Above: Cardano (ADAUSD)
Inside bars are identified as candlesticks that have the entire range trading ‘inside’ the range of the prior candlestick In other words, the monthly candlestick for July has a lower high and a higher low than June’s candlestick, while June has a lower high and a higher low than May’s candlestick, this pattern of two inside bars is known a “Squeeze Alert” as identified by Michael Thomsett in his fantastic book, “Bloomberg Visual Guide to Candlestick Charting.” The current pattern on Cardano’s monthly chart is known as the bearish version of the Squeeze Alert. This is what Thomsett wrote about this pattern:
“… is a three-session pattern offering a very strong reversal forecast. It consists of a white sessions followed by two sessions of either color. Session two opens and closes within the real body of sessions one, and session three opens and closes within the real body of session two. The result is the squeeze, an open/close declining range over the three days. The squeeze is rare, but when it appears it should be treated as one of the most compelling reversal signals.”
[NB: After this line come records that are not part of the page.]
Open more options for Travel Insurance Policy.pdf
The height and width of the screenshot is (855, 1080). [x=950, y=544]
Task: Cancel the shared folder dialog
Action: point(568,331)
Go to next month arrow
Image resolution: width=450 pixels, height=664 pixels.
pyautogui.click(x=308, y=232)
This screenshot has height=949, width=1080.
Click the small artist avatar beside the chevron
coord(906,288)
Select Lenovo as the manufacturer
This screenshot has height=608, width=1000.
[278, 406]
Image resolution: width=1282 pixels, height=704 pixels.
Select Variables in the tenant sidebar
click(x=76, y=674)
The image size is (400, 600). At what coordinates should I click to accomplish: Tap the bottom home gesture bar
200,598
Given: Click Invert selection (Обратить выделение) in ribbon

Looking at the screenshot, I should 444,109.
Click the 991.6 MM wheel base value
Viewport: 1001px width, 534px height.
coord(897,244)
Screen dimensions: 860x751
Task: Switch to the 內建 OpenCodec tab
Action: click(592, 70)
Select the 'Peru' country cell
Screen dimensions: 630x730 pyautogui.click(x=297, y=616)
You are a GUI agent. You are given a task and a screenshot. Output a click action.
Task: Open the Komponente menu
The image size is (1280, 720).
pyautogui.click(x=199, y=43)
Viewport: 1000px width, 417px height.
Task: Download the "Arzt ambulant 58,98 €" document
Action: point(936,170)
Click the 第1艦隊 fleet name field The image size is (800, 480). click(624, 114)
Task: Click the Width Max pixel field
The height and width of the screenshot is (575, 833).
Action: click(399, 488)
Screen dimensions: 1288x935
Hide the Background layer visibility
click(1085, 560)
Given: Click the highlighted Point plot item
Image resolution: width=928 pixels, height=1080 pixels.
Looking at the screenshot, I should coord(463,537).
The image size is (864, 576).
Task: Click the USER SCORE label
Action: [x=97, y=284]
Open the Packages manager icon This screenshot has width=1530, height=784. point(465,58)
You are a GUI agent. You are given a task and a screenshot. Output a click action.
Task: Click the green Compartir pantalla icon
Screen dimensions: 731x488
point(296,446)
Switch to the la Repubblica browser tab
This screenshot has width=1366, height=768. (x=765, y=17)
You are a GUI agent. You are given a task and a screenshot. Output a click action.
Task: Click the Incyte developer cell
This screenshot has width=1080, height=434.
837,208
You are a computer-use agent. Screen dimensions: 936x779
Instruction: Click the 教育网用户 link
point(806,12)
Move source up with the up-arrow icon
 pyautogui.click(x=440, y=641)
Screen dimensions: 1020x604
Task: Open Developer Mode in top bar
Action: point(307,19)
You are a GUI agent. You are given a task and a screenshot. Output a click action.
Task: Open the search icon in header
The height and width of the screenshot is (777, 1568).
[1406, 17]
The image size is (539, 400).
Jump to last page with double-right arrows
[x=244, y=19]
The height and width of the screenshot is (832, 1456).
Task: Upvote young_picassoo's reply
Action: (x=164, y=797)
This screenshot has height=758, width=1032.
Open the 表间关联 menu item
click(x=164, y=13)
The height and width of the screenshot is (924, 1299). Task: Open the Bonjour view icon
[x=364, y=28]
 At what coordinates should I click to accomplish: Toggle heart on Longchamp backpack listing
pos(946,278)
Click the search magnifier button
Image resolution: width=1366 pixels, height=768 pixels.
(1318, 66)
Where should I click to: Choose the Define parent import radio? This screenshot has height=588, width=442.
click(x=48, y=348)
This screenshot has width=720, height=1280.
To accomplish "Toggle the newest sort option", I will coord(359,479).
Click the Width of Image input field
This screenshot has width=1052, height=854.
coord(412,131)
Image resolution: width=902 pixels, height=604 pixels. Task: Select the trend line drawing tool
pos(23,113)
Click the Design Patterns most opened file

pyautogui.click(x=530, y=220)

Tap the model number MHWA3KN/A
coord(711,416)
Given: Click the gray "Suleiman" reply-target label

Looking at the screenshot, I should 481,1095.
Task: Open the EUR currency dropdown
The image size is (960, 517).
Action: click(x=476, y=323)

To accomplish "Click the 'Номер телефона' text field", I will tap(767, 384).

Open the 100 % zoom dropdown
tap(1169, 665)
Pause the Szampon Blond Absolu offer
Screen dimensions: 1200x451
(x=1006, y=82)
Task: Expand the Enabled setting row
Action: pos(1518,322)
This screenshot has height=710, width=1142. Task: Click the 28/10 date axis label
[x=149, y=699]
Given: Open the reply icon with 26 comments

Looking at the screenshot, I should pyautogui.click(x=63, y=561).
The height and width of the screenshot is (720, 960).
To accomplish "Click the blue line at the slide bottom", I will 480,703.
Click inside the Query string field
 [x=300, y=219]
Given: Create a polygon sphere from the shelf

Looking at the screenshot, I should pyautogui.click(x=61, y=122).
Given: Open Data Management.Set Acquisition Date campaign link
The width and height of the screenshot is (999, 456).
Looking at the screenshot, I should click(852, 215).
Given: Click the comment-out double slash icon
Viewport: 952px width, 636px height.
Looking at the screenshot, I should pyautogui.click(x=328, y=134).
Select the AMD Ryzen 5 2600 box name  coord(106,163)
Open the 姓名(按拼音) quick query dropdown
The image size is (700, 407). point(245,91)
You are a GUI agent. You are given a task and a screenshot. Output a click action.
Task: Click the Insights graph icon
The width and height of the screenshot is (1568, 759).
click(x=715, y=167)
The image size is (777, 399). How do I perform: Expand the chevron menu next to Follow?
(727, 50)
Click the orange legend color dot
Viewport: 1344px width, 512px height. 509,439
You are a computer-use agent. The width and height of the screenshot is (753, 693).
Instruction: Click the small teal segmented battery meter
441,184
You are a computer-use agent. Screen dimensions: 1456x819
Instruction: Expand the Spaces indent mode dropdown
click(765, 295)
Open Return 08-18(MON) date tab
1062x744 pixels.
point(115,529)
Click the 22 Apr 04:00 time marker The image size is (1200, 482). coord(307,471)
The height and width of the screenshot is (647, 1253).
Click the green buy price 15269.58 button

In his book, over 208 Japanese candlestick patterns are identified in Thomsett’s work, but few have such strong language describing how bearish this Squeeze Alert pattern can be. I’ve also drawn on Cardano’s chart a series of red trendlines in the shape of a diamond – a diamond top pattern. Another pattern expert – and perhaps the most well-known – Thomas Bulkowski identified the diamond top as one of the most bearish patterns in technical analysis and one with a very low failure rate. On a side note, I am referencing Bulkowski’s book, “The Encyclopedia or Chart Patterns,” and Cardano’s chart, in many ways is a textbook example of the images in Bulkowski’s book. For example, this is how Bulkowski describes some components and behaviors of the diamond top pattern:
1.Volume trend is receding, especially in the latter half of the formation when the price is narrowing.
2.Prices trend up to the formation.
3.The average decline in a bull market: -21% (Bulkowski’l results are based on the stock market, but the results are important nonetheless).
4.Busted performance: too few samples to quantify in a bull market, and NONE in a bear market.
5.Bottom is generally found within 30 days.
In other words, August could prove to be an exceptionally bearish month and prolonged bearish month for Cardano. The light at the end of the tunnel is that Bulkowski noted that there is often a greater than 50% rally after the low has been found. And for you permabulls out there, know that a bullish breakout – while rare – is often extreme. If I see at least two consecutive weekly closes below the July low of $1.0073, then I would expect to see a very, very deep retracement to occur.